● **SHORT EXERCISE A**: Lay out a portion of the rows below as a JSON list of strings, one string per line and blank lines left out, starting at the line containing "Regulating Needle Valve" and ending at the last line of the rows. Include both of those lines and nothing outside that range.

● **TEXT PASSAGE**:
— START —
Tax Preparers Are Faced With IRS Penalties – How This Will Affect Clients


The Internal Revenue Code proposes penalties on tax return preparers who prepare returns taking positions that may not be fully supported by the tax laws.  A tax preparer is essentially any person who prepares for compensation, or employs others to prepare for compensation, all or a substantial portion of any tax return or claim for refund.  Obviously, I fit within that definition.


Under the law, if a tax preparer takes an unreasonable position on a return that results in an understatement of tax (no matter the amount), he or she can be subject to a penalty equal to the greater of $1,000 or 50 percent of the fee the preparer received for preparing the return.  In other words, the penalty would be at least $1,000.  As with almost every provision in the tax code, there are exceptions to rules.  Such is the case here.


The general rule states that an undisclosed position taken on a return generally does not constitute an unreasonable position if there is “substantial authority” for it.  There are two exceptions.  First, a disclosed position on a return is not unreasonable if there is a “reasonable basis” (usually viewed as a one in three likelihood of being correct) for taking the position.  Second, if the undisclosed position involves a tax shelter (as defined by law), the preparer is subject to the penalty unless the preparer has a reasonable belief that the position is more likely than not to be sustained on its merits.  The foregoing underscored words are vital in determining the potential application of penalties.  Preparers should assess the appropriate authority for taking tax return positions and act accordingly.


We now know the impact of these provisions on the preparer.  Let me now discuss what the very likely ramifications are to you, the client.  While regulations make it clear that a preparer can generally rely on the information provided by a client in preparing a return, without verification of the data provided, and not be subject to the penalty   However, this does not always let the preparer off the hook. 


The preparer must exercise due care in relying on the information.  That includes such procedures as checklists, methods of obtaining necessary information form clients, a review of the prior year’s return, and other review procedures.  Due care also means that the preparer cannot ignore the implications of the information provided or information actually known by the preparer.  The preparer must make reasonable inquiries if the information presented is incomplete or unclear.  Finally, if the IRS requires that certain documentation be maintained in order to take certain deductions (e.g. automobile, travel and entertainment, or charitable contributions), the preparer must make the appropriate inquiries to be satisfied that the proper documentation does in fact exist.


While the IRS does not expect preparers to audit client information, it does expect them to elicit information from taxpayers that is reasonably necessary to prepare an accurate return.  Therefore, in the coming filing season, you should expect that I, or whoever may be your tax preparer, will be as proactive as deemed appropriate in obtaining the information necessary to properly prepare the returns, even if it means spending more time with clients during the interview or preparation processes.
— END —
● **SHORT EXERCISE B**: In the passage on tax preparer penalties, how likely to be correct is a "reasonable basis" usually viewed as being?

● **PROVIDED RECORDS**:
— START —
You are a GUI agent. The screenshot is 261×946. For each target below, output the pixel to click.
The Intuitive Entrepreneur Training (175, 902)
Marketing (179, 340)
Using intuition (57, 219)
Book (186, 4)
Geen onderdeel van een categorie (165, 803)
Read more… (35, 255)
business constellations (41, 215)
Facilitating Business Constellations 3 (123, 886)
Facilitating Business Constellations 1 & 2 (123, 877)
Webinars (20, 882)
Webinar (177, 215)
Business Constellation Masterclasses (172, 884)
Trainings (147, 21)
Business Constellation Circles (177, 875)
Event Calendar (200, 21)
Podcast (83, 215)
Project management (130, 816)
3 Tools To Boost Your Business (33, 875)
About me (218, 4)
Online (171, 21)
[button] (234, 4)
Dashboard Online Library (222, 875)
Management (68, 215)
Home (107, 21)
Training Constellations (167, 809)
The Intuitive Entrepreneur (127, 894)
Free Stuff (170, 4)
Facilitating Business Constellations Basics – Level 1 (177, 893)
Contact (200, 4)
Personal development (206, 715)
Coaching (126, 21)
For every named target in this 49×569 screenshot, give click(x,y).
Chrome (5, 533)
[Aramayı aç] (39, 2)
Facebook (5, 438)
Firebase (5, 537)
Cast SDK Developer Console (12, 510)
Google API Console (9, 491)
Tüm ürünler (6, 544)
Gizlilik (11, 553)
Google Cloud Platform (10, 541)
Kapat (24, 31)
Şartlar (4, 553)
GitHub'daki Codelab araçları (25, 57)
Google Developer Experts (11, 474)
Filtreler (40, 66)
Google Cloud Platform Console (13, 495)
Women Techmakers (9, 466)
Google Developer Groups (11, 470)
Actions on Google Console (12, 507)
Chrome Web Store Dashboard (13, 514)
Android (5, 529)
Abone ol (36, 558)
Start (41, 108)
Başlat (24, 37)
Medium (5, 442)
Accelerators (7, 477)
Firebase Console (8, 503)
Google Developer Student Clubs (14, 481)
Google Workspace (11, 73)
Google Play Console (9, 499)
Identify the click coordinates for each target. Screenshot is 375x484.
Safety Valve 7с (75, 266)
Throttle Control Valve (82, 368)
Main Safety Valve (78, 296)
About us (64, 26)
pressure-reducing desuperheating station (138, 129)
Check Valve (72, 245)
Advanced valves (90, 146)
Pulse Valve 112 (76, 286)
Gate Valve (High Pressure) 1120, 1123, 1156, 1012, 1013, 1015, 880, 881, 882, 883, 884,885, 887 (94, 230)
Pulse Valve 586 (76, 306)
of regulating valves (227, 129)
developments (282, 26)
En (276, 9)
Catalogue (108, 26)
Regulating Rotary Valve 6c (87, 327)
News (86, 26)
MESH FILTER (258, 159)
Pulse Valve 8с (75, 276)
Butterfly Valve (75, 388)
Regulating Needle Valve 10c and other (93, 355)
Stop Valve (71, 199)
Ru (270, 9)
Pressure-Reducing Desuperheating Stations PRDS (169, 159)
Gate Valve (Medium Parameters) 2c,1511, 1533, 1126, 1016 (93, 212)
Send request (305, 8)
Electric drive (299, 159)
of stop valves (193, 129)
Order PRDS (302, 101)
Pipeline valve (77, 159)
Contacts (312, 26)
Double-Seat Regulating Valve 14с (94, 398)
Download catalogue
— END —
● **WRITTEN ANSWER A**:
[
  "Regulating Needle Valve 10c and other (93, 355)",
  "Stop Valve (71, 199)",
  "Ru (270, 9)",
  "Pressure-Reducing Desuperheating Stations PRDS (169, 159)",
  "Gate Valve (Medium Parameters) 2c,1511, 1533, 1126, 1016 (93, 212)",
  "Send request (305, 8)",
  "Electric drive (299, 159)",
  "of stop valves (193, 129)",
  "Order PRDS (302, 101)",
  "Pipeline valve (77, 159)",
  "Contacts (312, 26)",
  "Double-Seat Regulating Valve 14с (94, 398)",
  "Download catalogue"
]

● **WRITTEN ANSWER B**: A "reasonable basis" is usually viewed as a one in three likelihood of being correct.